• **WHAT YOU HAVE TO DO**: Within the entries below, find the portion that opens with the line containing "This screenshot has height=387, width=660." and closes with the line containing "Image resolution: width=993". Retype that portion exactly and only.

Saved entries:
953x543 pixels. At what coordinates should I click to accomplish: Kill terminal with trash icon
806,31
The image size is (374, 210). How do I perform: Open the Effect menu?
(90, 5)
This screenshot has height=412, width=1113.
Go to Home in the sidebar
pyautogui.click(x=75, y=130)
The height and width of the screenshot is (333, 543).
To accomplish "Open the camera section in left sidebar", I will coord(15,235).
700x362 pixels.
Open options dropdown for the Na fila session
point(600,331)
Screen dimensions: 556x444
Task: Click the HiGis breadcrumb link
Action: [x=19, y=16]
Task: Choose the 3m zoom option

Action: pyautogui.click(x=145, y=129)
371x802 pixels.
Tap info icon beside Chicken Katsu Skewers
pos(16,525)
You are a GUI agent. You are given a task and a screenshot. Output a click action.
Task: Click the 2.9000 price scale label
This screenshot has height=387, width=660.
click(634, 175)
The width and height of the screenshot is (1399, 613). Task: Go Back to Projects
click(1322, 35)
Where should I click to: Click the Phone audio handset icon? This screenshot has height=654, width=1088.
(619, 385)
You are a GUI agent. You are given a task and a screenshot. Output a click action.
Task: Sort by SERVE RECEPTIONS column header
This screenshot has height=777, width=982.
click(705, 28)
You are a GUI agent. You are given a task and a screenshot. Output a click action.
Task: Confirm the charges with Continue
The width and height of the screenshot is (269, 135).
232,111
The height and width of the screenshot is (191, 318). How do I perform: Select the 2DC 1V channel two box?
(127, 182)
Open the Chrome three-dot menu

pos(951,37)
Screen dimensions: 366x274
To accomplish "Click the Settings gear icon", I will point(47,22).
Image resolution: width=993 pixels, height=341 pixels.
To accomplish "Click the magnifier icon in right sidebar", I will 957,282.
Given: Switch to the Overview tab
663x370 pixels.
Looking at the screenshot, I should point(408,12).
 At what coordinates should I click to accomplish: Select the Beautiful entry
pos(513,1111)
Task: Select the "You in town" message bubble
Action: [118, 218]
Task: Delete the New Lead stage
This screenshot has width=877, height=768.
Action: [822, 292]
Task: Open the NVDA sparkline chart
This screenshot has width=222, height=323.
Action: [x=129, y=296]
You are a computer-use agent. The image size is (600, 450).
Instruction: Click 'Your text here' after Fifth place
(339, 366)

• **EXERCISE ANSWER**:
This screenshot has height=387, width=660.
click(634, 175)
The width and height of the screenshot is (1399, 613). Task: Go Back to Projects
click(1322, 35)
Where should I click to: Click the Phone audio handset icon? This screenshot has height=654, width=1088.
(619, 385)
You are a GUI agent. You are given a task and a screenshot. Output a click action.
Task: Sort by SERVE RECEPTIONS column header
This screenshot has height=777, width=982.
click(705, 28)
You are a GUI agent. You are given a task and a screenshot. Output a click action.
Task: Confirm the charges with Continue
The width and height of the screenshot is (269, 135).
232,111
The height and width of the screenshot is (191, 318). How do I perform: Select the 2DC 1V channel two box?
(127, 182)
Open the Chrome three-dot menu

pos(951,37)
Screen dimensions: 366x274
To accomplish "Click the Settings gear icon", I will point(47,22).
Image resolution: width=993 pixels, height=341 pixels.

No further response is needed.